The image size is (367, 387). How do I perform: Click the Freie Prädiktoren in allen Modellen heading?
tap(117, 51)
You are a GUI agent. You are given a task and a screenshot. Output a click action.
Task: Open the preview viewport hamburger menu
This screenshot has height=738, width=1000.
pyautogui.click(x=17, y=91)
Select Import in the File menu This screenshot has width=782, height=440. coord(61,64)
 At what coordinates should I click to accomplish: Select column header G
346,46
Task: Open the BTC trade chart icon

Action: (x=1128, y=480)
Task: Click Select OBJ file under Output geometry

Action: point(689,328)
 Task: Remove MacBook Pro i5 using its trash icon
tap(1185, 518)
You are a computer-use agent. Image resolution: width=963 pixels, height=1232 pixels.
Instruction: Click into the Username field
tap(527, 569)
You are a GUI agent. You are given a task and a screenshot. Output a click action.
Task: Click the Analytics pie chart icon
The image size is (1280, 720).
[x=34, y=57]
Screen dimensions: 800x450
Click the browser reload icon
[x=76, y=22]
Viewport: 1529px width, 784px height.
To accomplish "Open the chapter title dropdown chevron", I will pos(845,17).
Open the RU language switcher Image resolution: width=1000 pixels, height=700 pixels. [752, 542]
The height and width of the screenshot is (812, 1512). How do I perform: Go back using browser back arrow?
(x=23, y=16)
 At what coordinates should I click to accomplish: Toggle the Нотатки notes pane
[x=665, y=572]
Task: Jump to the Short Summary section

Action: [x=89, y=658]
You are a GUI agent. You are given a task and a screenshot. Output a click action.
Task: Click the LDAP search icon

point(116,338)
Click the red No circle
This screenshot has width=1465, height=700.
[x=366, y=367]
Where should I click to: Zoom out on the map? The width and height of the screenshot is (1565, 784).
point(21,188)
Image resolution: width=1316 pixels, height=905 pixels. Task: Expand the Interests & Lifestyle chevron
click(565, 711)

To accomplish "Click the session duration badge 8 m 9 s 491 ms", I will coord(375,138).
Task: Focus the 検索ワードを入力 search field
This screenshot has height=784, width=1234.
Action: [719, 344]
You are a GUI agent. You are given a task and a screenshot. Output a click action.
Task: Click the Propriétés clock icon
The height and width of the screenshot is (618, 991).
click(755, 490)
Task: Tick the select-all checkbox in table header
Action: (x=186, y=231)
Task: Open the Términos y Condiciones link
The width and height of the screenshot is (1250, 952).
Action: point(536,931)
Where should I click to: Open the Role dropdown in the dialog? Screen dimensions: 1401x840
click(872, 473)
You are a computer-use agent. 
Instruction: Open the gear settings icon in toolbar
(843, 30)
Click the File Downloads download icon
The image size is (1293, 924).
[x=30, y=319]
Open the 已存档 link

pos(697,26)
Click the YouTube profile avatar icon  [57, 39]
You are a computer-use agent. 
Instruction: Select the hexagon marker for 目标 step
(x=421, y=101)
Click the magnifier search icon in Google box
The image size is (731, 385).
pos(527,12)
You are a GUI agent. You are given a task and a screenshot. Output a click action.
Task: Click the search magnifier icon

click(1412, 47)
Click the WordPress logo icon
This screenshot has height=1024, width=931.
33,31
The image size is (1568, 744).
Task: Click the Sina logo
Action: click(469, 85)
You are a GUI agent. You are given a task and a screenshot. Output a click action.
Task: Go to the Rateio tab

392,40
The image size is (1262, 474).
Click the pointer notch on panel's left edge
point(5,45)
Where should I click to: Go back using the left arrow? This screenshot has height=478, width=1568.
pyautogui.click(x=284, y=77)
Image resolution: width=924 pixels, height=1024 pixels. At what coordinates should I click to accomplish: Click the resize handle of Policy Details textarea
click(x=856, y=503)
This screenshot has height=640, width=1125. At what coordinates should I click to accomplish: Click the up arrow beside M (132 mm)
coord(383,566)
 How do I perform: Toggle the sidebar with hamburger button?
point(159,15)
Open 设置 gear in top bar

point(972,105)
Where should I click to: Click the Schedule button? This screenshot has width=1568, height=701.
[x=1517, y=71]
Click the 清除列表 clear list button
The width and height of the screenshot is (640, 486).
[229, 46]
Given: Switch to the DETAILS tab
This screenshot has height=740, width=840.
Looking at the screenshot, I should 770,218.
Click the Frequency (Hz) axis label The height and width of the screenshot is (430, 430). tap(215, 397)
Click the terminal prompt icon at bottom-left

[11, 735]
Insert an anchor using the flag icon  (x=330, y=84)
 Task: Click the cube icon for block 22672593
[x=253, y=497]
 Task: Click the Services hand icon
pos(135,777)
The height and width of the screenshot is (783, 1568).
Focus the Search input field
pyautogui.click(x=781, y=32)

■ Exercise details: Could you retype all of the material word for word?

■ Output of the exercise:
The image size is (367, 387). How do I perform: Click the Freie Prädiktoren in allen Modellen heading?
tap(117, 51)
You are a GUI agent. You are given a task and a screenshot. Output a click action.
Task: Open the preview viewport hamburger menu
This screenshot has height=738, width=1000.
pyautogui.click(x=17, y=91)
Select Import in the File menu This screenshot has width=782, height=440. coord(61,64)
 At what coordinates should I click to accomplish: Select column header G
346,46
Task: Open the BTC trade chart icon

Action: (x=1128, y=480)
Task: Click Select OBJ file under Output geometry

Action: point(689,328)
 Task: Remove MacBook Pro i5 using its trash icon
tap(1185, 518)
You are a computer-use agent. Image resolution: width=963 pixels, height=1232 pixels.
Instruction: Click into the Username field
tap(527, 569)
You are a GUI agent. You are given a task and a screenshot. Output a click action.
Task: Click the Analytics pie chart icon
The image size is (1280, 720).
[x=34, y=57]
Screen dimensions: 800x450
Click the browser reload icon
[x=76, y=22]
Viewport: 1529px width, 784px height.
To accomplish "Open the chapter title dropdown chevron", I will pos(845,17).
Open the RU language switcher Image resolution: width=1000 pixels, height=700 pixels. [752, 542]
The height and width of the screenshot is (812, 1512). How do I perform: Go back using browser back arrow?
(x=23, y=16)
 At what coordinates should I click to accomplish: Toggle the Нотатки notes pane
[x=665, y=572]
Task: Jump to the Short Summary section

Action: [x=89, y=658]
You are a GUI agent. You are given a task and a screenshot. Output a click action.
Task: Click the LDAP search icon

point(116,338)
Click the red No circle
This screenshot has width=1465, height=700.
[x=366, y=367]
Where should I click to: Zoom out on the map? The width and height of the screenshot is (1565, 784).
point(21,188)
Image resolution: width=1316 pixels, height=905 pixels. Task: Expand the Interests & Lifestyle chevron
click(565, 711)

To accomplish "Click the session duration badge 8 m 9 s 491 ms", I will coord(375,138).
Task: Focus the 検索ワードを入力 search field
This screenshot has height=784, width=1234.
Action: [719, 344]
You are a GUI agent. You are given a task and a screenshot. Output a click action.
Task: Click the Propriétés clock icon
The height and width of the screenshot is (618, 991).
click(755, 490)
Task: Tick the select-all checkbox in table header
Action: (x=186, y=231)
Task: Open the Términos y Condiciones link
The width and height of the screenshot is (1250, 952).
Action: point(536,931)
Where should I click to: Open the Role dropdown in the dialog? Screen dimensions: 1401x840
click(872, 473)
You are a computer-use agent. 
Instruction: Open the gear settings icon in toolbar
(843, 30)
Click the File Downloads download icon
The image size is (1293, 924).
[x=30, y=319]
Open the 已存档 link

pos(697,26)
Click the YouTube profile avatar icon  [57, 39]
You are a computer-use agent. 
Instruction: Select the hexagon marker for 目标 step
(x=421, y=101)
Click the magnifier search icon in Google box
The image size is (731, 385).
pos(527,12)
You are a GUI agent. You are given a task and a screenshot. Output a click action.
Task: Click the search magnifier icon

click(1412, 47)
Click the WordPress logo icon
This screenshot has height=1024, width=931.
33,31
The image size is (1568, 744).
Task: Click the Sina logo
Action: click(469, 85)
You are a GUI agent. You are given a task and a screenshot. Output a click action.
Task: Go to the Rateio tab

392,40
The image size is (1262, 474).
Click the pointer notch on panel's left edge
point(5,45)
Where should I click to: Go back using the left arrow? This screenshot has height=478, width=1568.
pyautogui.click(x=284, y=77)
Image resolution: width=924 pixels, height=1024 pixels. At what coordinates should I click to accomplish: Click the resize handle of Policy Details textarea
click(x=856, y=503)
This screenshot has height=640, width=1125. At what coordinates should I click to accomplish: Click the up arrow beside M (132 mm)
coord(383,566)
 How do I perform: Toggle the sidebar with hamburger button?
point(159,15)
Open 设置 gear in top bar

point(972,105)
Where should I click to: Click the Schedule button? This screenshot has width=1568, height=701.
[x=1517, y=71]
Click the 清除列表 clear list button
The width and height of the screenshot is (640, 486).
[229, 46]
Given: Switch to the DETAILS tab
This screenshot has height=740, width=840.
Looking at the screenshot, I should 770,218.
Click the Frequency (Hz) axis label The height and width of the screenshot is (430, 430). tap(215, 397)
Click the terminal prompt icon at bottom-left

[11, 735]
Insert an anchor using the flag icon  (x=330, y=84)
 Task: Click the cube icon for block 22672593
[x=253, y=497]
 Task: Click the Services hand icon
pos(135,777)
The height and width of the screenshot is (783, 1568).
Focus the Search input field
pyautogui.click(x=781, y=32)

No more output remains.